• _YOUR ASSIGNMENT_
Give an exact copy of the data that follows.

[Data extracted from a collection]
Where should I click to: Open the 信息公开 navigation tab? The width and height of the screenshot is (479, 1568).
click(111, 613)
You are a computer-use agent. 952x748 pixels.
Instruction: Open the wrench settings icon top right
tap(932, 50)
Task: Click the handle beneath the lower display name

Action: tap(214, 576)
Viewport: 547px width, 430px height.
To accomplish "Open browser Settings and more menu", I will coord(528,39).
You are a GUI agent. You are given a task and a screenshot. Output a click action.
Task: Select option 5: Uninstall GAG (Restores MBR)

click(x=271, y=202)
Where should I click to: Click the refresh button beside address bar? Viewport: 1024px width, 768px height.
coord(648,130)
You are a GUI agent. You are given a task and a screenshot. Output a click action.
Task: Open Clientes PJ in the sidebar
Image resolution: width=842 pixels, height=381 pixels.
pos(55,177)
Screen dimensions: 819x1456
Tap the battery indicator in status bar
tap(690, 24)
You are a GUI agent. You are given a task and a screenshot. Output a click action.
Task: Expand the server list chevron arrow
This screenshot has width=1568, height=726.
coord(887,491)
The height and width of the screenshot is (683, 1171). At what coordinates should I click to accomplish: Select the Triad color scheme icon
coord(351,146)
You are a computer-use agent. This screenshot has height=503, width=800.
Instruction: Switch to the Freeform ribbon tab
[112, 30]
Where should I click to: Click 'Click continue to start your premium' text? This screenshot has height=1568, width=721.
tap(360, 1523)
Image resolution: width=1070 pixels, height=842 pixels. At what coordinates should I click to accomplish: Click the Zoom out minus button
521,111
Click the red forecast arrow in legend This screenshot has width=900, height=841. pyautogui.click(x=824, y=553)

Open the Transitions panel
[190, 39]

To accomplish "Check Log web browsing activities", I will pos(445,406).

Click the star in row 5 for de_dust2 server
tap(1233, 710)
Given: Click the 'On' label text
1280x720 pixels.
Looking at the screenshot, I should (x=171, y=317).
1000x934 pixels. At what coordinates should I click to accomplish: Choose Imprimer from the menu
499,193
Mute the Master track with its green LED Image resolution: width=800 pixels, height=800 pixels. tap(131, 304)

• _ANSWER SECTION_
Where should I click to: Open the 信息公开 navigation tab? The width and height of the screenshot is (479, 1568).
click(111, 613)
You are a computer-use agent. 952x748 pixels.
Instruction: Open the wrench settings icon top right
tap(932, 50)
Task: Click the handle beneath the lower display name

Action: tap(214, 576)
Viewport: 547px width, 430px height.
To accomplish "Open browser Settings and more menu", I will coord(528,39).
You are a GUI agent. You are given a task and a screenshot. Output a click action.
Task: Select option 5: Uninstall GAG (Restores MBR)

click(x=271, y=202)
Where should I click to: Click the refresh button beside address bar? Viewport: 1024px width, 768px height.
coord(648,130)
You are a GUI agent. You are given a task and a screenshot. Output a click action.
Task: Open Clientes PJ in the sidebar
Image resolution: width=842 pixels, height=381 pixels.
pos(55,177)
Screen dimensions: 819x1456
Tap the battery indicator in status bar
tap(690, 24)
You are a GUI agent. You are given a task and a screenshot. Output a click action.
Task: Expand the server list chevron arrow
This screenshot has width=1568, height=726.
coord(887,491)
The height and width of the screenshot is (683, 1171). At what coordinates should I click to accomplish: Select the Triad color scheme icon
coord(351,146)
You are a computer-use agent. This screenshot has height=503, width=800.
Instruction: Switch to the Freeform ribbon tab
[112, 30]
Where should I click to: Click 'Click continue to start your premium' text? This screenshot has height=1568, width=721.
tap(360, 1523)
Image resolution: width=1070 pixels, height=842 pixels. At what coordinates should I click to accomplish: Click the Zoom out minus button
521,111
Click the red forecast arrow in legend This screenshot has width=900, height=841. pyautogui.click(x=824, y=553)

Open the Transitions panel
[190, 39]

To accomplish "Check Log web browsing activities", I will pos(445,406).

Click the star in row 5 for de_dust2 server
tap(1233, 710)
Given: Click the 'On' label text
1280x720 pixels.
Looking at the screenshot, I should (x=171, y=317).
1000x934 pixels. At what coordinates should I click to accomplish: Choose Imprimer from the menu
499,193
Mute the Master track with its green LED Image resolution: width=800 pixels, height=800 pixels. tap(131, 304)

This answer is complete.